Vom Beenden des Suchens
Impuls No. 24
Von der Kontrolle zur Co-Kreation
Dem Leben die Hand reichen.
Kontrolle gibt Sicherheit. Oder zumindest das Gefühl davon. Wir glauben, wenn wir alles im Griff haben, kann uns nichts entgleiten. Wenn wir alles planen, vorbereiten, strukturieren, können wir uns schützen vor Schmerz, vor Überraschung, vor Versagen. Und doch spüren wir tief in uns: Kontrolle hat einen Preis.

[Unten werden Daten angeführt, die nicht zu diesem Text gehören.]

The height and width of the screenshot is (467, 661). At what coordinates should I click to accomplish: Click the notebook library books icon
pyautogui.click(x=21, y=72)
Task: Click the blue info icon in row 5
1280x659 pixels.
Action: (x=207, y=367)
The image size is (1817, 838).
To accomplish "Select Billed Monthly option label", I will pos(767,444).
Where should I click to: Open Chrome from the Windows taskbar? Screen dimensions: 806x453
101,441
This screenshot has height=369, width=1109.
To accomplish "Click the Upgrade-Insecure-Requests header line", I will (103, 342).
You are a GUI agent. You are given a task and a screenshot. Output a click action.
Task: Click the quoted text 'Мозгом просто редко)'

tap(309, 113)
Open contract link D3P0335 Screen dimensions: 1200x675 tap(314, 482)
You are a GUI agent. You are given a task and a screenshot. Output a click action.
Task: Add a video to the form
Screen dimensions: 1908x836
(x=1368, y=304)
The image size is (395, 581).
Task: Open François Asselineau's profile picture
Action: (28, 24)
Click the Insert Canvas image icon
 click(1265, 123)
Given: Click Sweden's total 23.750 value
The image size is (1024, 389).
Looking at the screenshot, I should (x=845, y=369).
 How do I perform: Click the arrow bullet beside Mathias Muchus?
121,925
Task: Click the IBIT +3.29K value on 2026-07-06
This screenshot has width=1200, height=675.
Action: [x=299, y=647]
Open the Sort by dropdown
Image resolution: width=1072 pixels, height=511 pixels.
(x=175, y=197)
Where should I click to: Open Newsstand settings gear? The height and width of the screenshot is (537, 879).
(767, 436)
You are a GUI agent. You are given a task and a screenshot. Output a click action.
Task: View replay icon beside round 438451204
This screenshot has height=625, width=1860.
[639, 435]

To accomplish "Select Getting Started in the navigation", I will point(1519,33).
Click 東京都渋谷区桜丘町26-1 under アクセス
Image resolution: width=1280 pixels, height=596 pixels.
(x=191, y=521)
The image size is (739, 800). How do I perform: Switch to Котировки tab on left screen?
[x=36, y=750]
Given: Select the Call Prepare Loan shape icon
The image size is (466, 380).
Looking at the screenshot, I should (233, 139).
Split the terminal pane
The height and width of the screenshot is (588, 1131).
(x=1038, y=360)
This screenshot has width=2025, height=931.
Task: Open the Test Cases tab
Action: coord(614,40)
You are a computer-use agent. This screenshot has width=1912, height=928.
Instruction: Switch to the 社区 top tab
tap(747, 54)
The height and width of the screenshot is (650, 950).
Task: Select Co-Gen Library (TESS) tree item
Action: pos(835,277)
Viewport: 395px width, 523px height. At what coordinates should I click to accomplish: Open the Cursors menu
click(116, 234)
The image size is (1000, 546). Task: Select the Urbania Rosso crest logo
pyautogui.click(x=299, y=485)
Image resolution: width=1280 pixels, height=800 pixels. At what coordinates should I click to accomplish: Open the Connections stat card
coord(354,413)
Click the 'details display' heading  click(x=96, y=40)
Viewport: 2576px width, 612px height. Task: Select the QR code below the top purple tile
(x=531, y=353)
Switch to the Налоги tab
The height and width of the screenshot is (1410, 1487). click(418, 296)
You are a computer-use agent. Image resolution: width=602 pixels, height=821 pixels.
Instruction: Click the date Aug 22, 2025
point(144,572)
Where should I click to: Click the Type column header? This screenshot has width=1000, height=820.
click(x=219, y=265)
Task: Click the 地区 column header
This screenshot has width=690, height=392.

Sie kostet uns Leichtigkeit. Offenheit. Vertrauen. Lebendigkeit.
Denn das Leben ist nicht kontrollierbar. Es ist lebendig, beweglich, überraschend. Es folgt nicht unseren Plänen, sondern seiner eigenen Intelligenz. Je mehr wir versuchen, es zu steuern, desto starrer werden wir – innerlich. Wir verlieren den Kontakt zum Fluss, zur Intuition, zur spontanen Bewegung des Lebens. Und irgendwann fühlen wir uns nicht mehr geführt, sondern erschöpft. Nicht mehr verbunden, sondern getrennt – von der Welt und von uns selbst.
Co-Kreation ist eine andere Haltung. Sie sagt nicht: Ich weiß alles. Sie sagt: Ich bin offen. Ich bin bereit, mitzuwirken – aber auch zuzuhören. Ich handle, aber ich empfange auch. Ich gebe Richtung, aber ich achte auf Zeichen. Es ist ein Tanz zwischen Wille und Hingabe. Zwischen Klarheit und Vertrauen. Zwischen dem, was ich gestalten kann – und dem, was durch mich gestaltet werden will.
In der Co-Kreation erkenne ich: Ich bin nicht allein. Das Leben ist nicht gegen mich. Es ist ein Mitspieler. Es hört mich. Es antwortet. Vielleicht anders, als ich es erwartet habe. Aber immer so, dass ich wachse. Tiefer werde. Wahrer.
Co-Kreation beginnt dort, wo ich dem Leben die Hand reiche –
und bereit bin, mich führen zu lassen, während ich mitgestalte.
Wo in meinem Leben versuche ich noch zu kontrollieren – obwohl ich längst eingeladen bin, mit dem Leben zu tanzen?